2024-02-12 ミュンヘン大学(LMU)
<関連情報>
- https://www.lmu.de/en/newsroom/news-overview/news/microscopy-overcoming-the-traditional-resolution-limit-for-the-fast-co-tracking-of-molecules.html
- https://www.nature.com/articles/s41566-024-01384-4
pMINFLUXにおける超分解能FRETと共同追跡 Super-resolved FRET and co-tracking in pMINFLUX
Fiona Cole,Jonas Zähringer,Johann Bohlen,Tim Schröder,Florian Steiner,Martina Pfeiffer,Patrick Schüler,Fernando D. Stefani & Philip Tinnefeld
Nature Photonics Published:09 February 2024
DOI:https://doi.org/10.1038/s41566-024-01384-4
Abstract
Single-molecule fluorescence resonance energy transfer (smFRET) is widely used to investigate dynamic (bio)molecular interactions occurring over distances of up to 10 nm. Recent advances in super-resolution methods have brought their spatiotemporal resolution closer towards the smFRET regime. Although these methods do not suffer from the spatial restrictions of FRET, they only visualize one emitter at a time, thus making it difficult to capture fast dynamics of the interactions.

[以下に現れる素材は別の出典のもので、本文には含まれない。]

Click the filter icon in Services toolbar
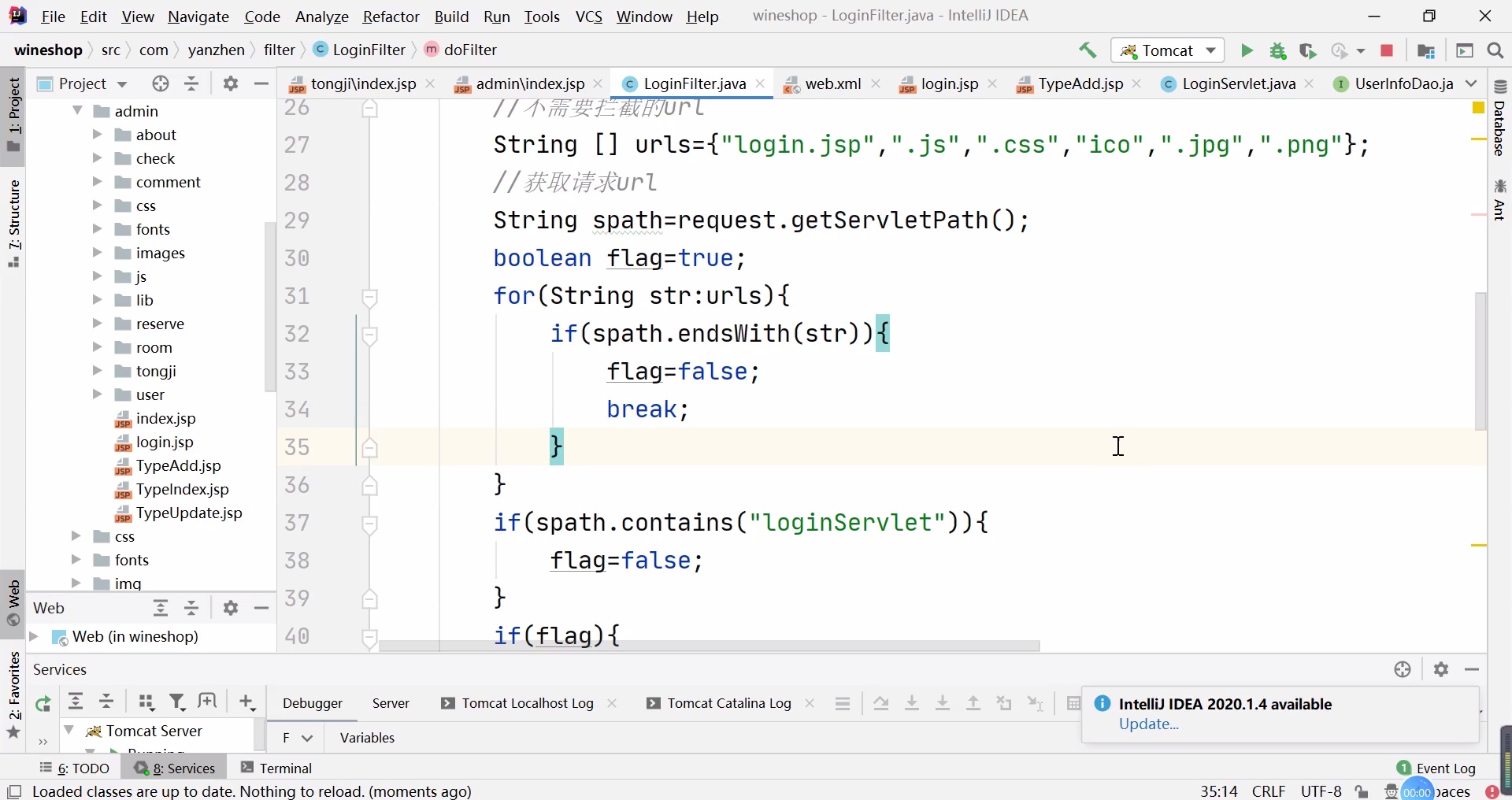The width and height of the screenshot is (1512, 800). click(178, 702)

Here we describe two approaches to overcome this limitation in pulsed-interleaved MINFLUX (pMINFLUX) microscopy by using its intrinsic fluorescence lifetime information. First we combine pMINFLUX with smFRET, which enables tracking a FRET donor with nanometre precision while simultaneously determining its distance to a FRET acceptor, yielding the acceptor position by multilateration. Second, we developed pMINFLUX lifetime multiplexing—a method that simultaneously tracks two fluorophores with similar spectral properties but distinct fluorescence lifetimes—to extend co-localized tracking beyond the FRET range. We demonstrate applications on DNA origami systems as well as by imaging the paratopes of an antibody with precision better than 2 nm, paving the way for nanometre precise co-localized tracking for inter-dye distances between 4 nm and 100 nm, and closing the resolution gap between smFRET and co-tracking.